When we aren’t being childish or disgusting when alone, we are generally thinking. True solitude is a rarity in the modern era, and most of us aren’t very good at being entirely alone with ourselves. When you find yourself totally alone for the first time in a while, without any particular task to force your focus outward, your brain will instantly begin considering itself. It will remember the people you spend your days trying not to think about. It will flash into vivid focus with an agonising sting the memory of something embarrassing you did eight years ago. It will remind you that you never did take that woodwork night course, or change careers, or that you’re getting on and maybe you should have a fertility test because tick tock.

In short, it will mutiny.

We have all had friends who simply cannot be alone. They flitter from partner to partner, but they always have one. If they have a day off, they’ll launch themselves up a mountain or on to a wave rather than take a solitary walk. I’m not for a moment suggesting that these activities are bad – they’re great. But if you’re doing them to avoid thinking, then you’re avoiding reality and ultimately yourself.

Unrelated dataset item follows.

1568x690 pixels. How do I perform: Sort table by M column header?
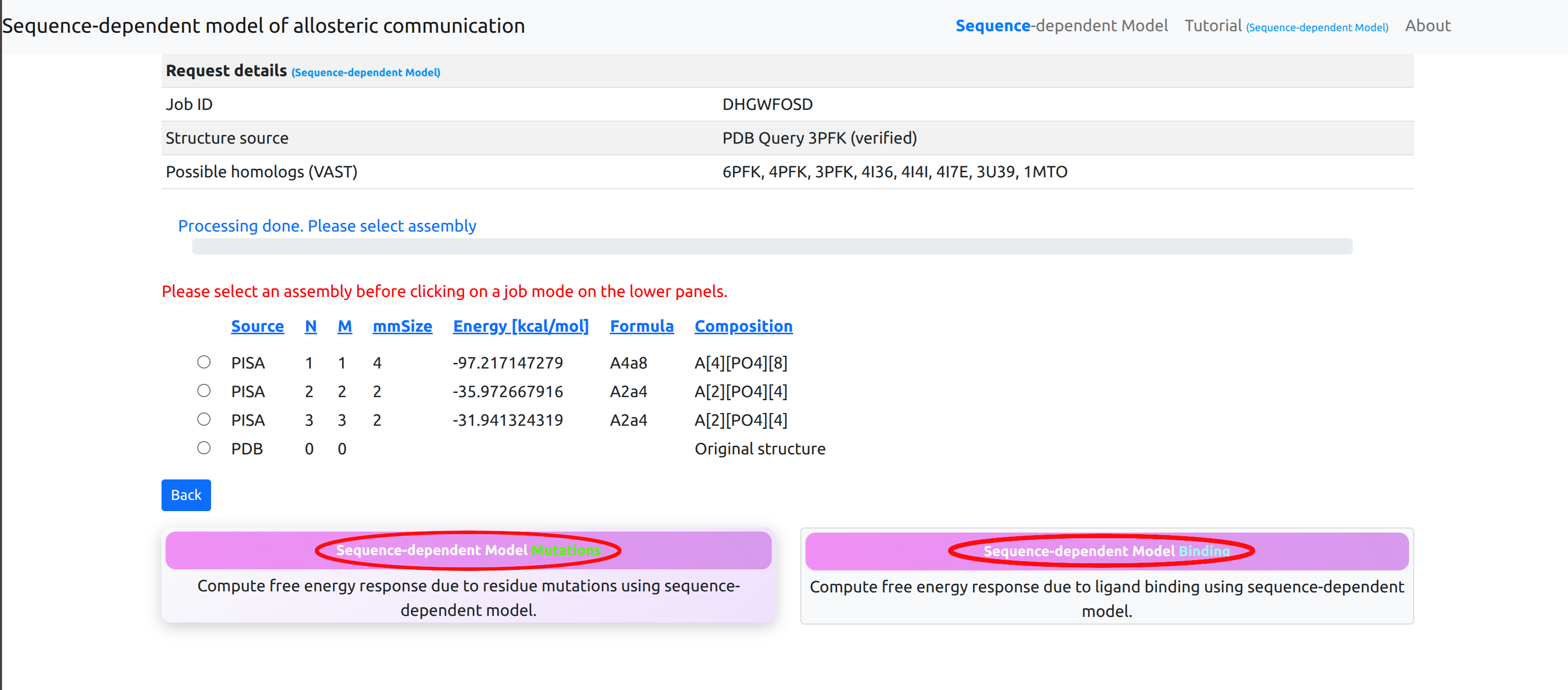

The mind screams at us with such urgency because we so rarely take the time to peer in and see what it’s up to. There are jobs and family and bills to think about. And not a child in the house washed! Why not exercise your mind, like a large dog? Take it out and let it run for a while every day. That way it won’t eat your sofa or defecate on your bed. Rather than avoiding the uncomfortable directions your mind takes when you take the shackles off, why not consider why that’s where it goes? Sit with your own discomfort and let it tire itself out.

We moved to a rural area recently, and since I work from home I’ve been spending a lot of time with my own mind. It can be a bit of a shit. It tells me things I don’t particularly want to hear. When it tells me the same thing enough times, I try to act on it and the fear lessens. There is a difference between solitude and loneliness – poor Nietzsche was probably intimate with both. But he was right that we are our truest selves when we are alone. If you don’t like that person, change them. But don’t grow an enormous moustache. That really won’t help.